→ **EXERCISE 1**
List every U.S. federal government agency or department named in the passage on hunger and farm workers.
→ **EXERCISE 2**
Extend the passage on hunger and farm workers, picking up after its final sentence.

→ **PASSAGE PROVIDED**
☆ ☆ ☆ ☆ ☆
In November (2010), the USDA issued an update on 'food insecurity' in the United States. The report failed to garner the attention of the media or public, perhaps because this was seen as one of the top stories of 2009 and the media might consider this ‘so yesteryear.’ The current report, however, bears even more bad news: The number of people seeking food assistance continues to increase and is directly attributable to the effects of the Derivatives Depression, and shows a constant pattern of growing hunger since 2001. The expectations for 2010 are worse: measured in dollars, we can expect that the USDA will spend more than $100 billion on food assistance in 2010. These numbers suggest that the 50 million ‘food insecure’ persons reportedly in the U.S. in 2009 increased by at least another 2-3 million individuals in 2010 (see figure below).


Untold is the fact that this chart shows a constant pattern of growing hunger since 2001. USDA spending on food assistance has doubled since 2001. This means many of the neoliberal policies producing these effects date back to the second Clinton administration. A lesson for progressives about the limits of our two-party electoral politics?

Also absent from the 2010 top news lists is the fact that the great majority of the 'newly hungry' are children living with 'working poor' families. Also: Hunger remains more prevalent among the very people who harvest our crops, farm workers.
En el valle, grasshoppers eat better than farm workers.
Farm workers and waged slavery

One notable exception to progressive blindness to issues of food justice and sovereignty is the praise recently given to the Coalition of Immokalee Workers (CIW) by Katrina vanden Heuvel in the pages of The Nation. Writing in this perennial progressive magazine, vanden Heuvel notes this as one of the great accomplishments of 2010:
The Coalition of Immokalee Workers (CIW) enjoyed a remarkable 2010, successfully obtaining penny per pound pay raises and code of conduct agreements for farmworkers from the three largest food service companies and the growers who had blocked checks buyers cut directly to the workers so that millions of dollars languished in escrow. These agreements stand to increase workers’ annual earnings from about $10,000 to as much as $17,000. The State Department also recognized Laura Germino, CIW’s antislavery campaign coordinator, as an “anti-Trafficking Hero” for her work helping the US Department of Justice prosecute seven slavery operations in Florida over the last fifteen years, resulting in the liberation of over 1,000 farmworkers.
This modest increase of annual earnings is still far from being a ‘living wage’  as the Coalition itself notes. All we can celebrate here is the inching upward by the penny of the rates of wage slavery? The Florida farm slavery operations that the Justice Department cracked down on, with the heroic help of the CIW, is a noteworthy event that was largely overlooked by most media. But the $17,000 in annual earnings is still far too close to wage-slave levels.

The time is way past due to end wage slavery, hunger, and the structured inequalities that produce these effects. The top story for 2011 ought to be a mass mobilization demanding that we reverse the discriminatory tax burden imposed by neoliberal design. We must shift the expropriation of wealth from workers and instead return this common wealth to the multitude. The class war was declared a long time ago and it has beaten down the multitude over the past three decades, driving millions into hunger and starvation. It is time to reverse course, and we should make that the top food sovereignty story of 2011.
☆ ☆ ☆ ☆ ☆
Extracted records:
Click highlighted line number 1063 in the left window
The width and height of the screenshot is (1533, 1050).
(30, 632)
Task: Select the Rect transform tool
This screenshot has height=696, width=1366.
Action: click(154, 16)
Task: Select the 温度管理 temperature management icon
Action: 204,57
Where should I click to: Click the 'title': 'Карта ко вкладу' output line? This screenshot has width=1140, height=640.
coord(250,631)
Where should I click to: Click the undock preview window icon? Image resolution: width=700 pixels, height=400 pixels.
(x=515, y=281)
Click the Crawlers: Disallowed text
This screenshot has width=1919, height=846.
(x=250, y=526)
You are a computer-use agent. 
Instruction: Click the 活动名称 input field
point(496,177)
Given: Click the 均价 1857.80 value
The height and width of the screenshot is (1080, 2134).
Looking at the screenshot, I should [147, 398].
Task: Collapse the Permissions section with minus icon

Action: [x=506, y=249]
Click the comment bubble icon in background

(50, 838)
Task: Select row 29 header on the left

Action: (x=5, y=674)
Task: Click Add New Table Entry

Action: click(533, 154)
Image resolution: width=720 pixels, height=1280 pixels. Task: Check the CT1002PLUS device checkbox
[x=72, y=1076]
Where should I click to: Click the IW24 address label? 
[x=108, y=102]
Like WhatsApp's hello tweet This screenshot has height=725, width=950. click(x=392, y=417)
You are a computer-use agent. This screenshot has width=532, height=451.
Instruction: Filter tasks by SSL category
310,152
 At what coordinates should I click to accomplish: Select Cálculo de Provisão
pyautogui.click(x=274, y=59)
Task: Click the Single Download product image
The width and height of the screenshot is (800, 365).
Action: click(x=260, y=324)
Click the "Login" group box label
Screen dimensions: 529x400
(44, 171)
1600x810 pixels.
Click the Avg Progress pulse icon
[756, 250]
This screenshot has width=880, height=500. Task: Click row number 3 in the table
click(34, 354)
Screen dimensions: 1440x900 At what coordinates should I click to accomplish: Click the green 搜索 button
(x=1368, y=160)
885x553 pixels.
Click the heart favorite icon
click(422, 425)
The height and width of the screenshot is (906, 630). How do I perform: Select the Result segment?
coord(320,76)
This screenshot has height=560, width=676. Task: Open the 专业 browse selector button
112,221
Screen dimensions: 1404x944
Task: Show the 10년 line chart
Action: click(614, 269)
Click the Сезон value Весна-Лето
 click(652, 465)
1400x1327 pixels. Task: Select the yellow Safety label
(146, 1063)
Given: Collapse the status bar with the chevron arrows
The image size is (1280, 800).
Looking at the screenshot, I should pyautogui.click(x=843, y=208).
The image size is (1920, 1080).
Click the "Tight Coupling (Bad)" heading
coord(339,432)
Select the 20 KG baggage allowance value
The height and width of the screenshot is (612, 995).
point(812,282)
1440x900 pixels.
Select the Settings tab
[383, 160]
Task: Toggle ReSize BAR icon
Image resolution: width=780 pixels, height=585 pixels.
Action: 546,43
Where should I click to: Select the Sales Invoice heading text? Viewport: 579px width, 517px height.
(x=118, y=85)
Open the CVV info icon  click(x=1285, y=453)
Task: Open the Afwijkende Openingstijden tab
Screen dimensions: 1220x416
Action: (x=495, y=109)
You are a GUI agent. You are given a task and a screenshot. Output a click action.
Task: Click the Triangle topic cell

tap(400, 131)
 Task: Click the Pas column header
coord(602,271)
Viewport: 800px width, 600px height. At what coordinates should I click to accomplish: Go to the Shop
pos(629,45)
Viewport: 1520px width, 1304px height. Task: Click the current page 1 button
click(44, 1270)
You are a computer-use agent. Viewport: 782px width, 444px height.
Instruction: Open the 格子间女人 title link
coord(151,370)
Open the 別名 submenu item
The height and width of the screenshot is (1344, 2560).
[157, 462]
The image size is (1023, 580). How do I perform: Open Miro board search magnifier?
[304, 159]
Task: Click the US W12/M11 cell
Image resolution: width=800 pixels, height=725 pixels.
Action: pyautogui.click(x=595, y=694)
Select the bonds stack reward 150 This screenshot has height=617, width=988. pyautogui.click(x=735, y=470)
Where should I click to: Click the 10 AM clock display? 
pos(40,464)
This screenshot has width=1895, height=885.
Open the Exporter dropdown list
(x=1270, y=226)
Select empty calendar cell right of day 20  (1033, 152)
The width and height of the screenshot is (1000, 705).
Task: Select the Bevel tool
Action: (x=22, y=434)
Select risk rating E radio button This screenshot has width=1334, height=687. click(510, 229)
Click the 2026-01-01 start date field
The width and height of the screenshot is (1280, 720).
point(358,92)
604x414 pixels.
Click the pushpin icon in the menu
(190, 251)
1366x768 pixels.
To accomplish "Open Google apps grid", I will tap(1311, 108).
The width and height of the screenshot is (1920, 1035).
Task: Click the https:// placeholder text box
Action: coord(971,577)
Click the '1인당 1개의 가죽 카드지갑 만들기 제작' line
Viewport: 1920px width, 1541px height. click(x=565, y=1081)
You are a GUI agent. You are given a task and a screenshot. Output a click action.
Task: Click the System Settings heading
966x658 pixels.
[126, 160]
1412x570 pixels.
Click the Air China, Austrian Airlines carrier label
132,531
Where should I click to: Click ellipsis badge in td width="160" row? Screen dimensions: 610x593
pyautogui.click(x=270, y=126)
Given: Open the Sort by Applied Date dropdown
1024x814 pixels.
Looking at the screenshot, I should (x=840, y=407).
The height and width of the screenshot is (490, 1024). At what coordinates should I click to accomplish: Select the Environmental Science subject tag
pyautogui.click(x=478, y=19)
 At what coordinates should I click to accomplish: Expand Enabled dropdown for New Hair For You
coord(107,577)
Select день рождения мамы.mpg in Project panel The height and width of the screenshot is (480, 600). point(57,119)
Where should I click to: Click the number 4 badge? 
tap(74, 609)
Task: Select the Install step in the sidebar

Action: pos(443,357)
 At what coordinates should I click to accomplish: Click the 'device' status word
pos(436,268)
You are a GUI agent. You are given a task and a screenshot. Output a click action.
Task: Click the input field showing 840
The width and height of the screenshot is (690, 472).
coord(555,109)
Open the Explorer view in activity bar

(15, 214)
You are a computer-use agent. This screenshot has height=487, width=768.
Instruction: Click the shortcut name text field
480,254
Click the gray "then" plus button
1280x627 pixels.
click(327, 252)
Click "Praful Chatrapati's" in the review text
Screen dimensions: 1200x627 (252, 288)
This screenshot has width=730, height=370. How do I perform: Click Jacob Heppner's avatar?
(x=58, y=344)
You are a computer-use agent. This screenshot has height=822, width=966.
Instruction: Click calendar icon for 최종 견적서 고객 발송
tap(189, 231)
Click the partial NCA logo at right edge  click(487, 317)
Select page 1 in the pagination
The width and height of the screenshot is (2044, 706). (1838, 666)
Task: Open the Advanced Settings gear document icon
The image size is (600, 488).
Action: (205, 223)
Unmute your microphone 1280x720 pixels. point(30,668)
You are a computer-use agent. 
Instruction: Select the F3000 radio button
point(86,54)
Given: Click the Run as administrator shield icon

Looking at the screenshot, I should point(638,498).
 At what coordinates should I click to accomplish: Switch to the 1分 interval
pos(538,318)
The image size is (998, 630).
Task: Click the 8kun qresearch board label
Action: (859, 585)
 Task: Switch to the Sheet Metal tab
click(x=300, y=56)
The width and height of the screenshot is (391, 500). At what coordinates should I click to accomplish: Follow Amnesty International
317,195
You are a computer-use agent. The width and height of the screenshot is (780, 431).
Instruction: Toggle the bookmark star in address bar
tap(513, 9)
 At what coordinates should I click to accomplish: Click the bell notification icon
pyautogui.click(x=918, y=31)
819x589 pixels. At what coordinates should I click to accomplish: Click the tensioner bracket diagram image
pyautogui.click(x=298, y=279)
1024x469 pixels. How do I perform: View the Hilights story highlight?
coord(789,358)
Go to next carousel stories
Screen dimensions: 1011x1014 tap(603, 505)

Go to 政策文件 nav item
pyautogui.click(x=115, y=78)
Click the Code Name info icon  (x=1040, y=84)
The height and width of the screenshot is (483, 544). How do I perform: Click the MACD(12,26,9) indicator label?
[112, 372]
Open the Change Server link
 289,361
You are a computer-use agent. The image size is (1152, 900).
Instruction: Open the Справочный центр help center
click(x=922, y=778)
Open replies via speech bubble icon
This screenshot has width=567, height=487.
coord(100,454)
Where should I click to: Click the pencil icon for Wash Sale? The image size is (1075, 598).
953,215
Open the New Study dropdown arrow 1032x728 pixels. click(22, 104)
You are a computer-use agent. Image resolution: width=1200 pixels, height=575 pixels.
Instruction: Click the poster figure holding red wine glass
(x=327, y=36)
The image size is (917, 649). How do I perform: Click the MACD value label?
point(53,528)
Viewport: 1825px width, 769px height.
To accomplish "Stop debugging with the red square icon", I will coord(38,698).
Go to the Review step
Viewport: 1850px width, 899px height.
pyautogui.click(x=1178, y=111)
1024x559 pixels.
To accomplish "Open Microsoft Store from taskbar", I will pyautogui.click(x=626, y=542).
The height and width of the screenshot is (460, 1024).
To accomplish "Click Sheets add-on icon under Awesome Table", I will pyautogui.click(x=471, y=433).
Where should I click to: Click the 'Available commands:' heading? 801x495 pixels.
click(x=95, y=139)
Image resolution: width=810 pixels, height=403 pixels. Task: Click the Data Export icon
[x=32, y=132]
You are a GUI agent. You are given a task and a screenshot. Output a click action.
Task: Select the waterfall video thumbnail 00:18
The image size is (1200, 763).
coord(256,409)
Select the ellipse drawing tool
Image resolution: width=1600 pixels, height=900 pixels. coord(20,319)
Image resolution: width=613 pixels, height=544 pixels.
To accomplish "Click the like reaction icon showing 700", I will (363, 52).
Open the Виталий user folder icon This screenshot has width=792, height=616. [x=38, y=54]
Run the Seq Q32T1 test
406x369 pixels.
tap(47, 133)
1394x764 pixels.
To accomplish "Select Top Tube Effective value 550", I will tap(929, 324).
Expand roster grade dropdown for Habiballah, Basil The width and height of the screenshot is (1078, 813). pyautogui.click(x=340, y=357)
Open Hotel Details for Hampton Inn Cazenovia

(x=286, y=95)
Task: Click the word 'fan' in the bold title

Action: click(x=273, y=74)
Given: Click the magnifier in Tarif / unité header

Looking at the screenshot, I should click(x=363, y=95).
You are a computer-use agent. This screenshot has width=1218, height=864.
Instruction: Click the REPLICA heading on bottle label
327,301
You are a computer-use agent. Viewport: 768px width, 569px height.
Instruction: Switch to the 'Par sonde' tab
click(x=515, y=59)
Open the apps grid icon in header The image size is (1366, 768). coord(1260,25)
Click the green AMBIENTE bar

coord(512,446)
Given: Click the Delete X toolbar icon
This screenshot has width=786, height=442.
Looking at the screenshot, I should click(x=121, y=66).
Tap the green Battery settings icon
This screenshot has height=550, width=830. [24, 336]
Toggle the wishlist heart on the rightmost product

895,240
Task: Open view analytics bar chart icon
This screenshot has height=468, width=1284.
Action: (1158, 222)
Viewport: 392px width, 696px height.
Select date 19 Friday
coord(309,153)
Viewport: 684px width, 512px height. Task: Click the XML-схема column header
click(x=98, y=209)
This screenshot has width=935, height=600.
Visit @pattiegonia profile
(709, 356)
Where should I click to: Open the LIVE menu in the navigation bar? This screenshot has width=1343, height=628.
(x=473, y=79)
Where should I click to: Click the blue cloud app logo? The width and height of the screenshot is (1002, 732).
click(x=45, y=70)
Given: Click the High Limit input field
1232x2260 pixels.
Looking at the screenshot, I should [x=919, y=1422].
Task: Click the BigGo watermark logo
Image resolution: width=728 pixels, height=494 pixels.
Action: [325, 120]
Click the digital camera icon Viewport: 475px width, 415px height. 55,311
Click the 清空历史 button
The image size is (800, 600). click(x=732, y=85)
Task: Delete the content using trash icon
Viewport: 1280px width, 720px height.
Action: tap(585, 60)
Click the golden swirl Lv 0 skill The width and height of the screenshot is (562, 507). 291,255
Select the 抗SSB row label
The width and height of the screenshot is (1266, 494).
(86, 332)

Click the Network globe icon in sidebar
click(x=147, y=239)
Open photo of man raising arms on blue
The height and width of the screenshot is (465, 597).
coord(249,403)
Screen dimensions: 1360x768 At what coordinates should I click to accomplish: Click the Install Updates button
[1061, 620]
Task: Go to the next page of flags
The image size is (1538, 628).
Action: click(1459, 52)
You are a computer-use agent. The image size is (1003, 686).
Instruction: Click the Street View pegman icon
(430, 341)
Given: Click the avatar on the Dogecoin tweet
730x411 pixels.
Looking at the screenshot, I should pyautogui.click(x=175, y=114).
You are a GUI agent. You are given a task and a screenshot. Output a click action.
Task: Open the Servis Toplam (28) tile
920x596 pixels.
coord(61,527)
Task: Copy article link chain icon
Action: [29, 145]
☆ ☆ ☆ ☆ ☆
→ **TASK ANSWER 1**
USDA, State Department, US Department of Justice (also called the Justice Department)

→ **TASK ANSWER 2**
More urban community gardens

Still, we must not wait for some magical victory in the so-called class war. Instead, a top story for 2010 is that we are making our freedom and autonomy here and now, with a more positive and hopeful narrative. In this spirit, witness the continued growth of urban agriculture in the form of new community gardens, urban farms, guerrilla gardens, home kitchen gardens (huertos familiares), CSAs, and farmers’ markets.

The flourishing of urban agriculture is being led not by progressive West Coast urban strongholds but by old-yet-not-forgotten ‘Rust Belt’ cities. According to the Camden [New Jersey] Community Garden Club, for example, in 2010 the neighborhoods of this economically ravaged East Coast urban center, with a population that is 80 percent persons of color, created 31 new community gardens.

The news is similar across the country. There are a reported 7 new community gardens in Albuquerque; 11 in Dallas; 15 in Houston; 10 in Portland; 5 in Chicago; 6 in San Antonio; and even 2 or 3 in Laredo, Texas (my hometown). There are thousands of new P-Patches in most of the larger cities and the number of Community Supported Agriculture (CSA) projects involving low-income persons of color in inner city communities has also increased, led along the way by the inspiring tale of the revival and resilience of the South Central Farmers Feeding Families.

Urban centers and rural communities across the country are seeing the rise of notable ‘food for the hood’ and ‘farm-to-table’ projects. Native American communities are developing community gardens at a frantic pace while Latina/os continue to play a central role in urban agriculture across the country, which is not surprising since there are millions of unemployed Mexican farmers living and working in the U.S. today as a result of changes unleashed by neoliberal agriculture and trade policies that displaced them from ancient ejidos and comunas.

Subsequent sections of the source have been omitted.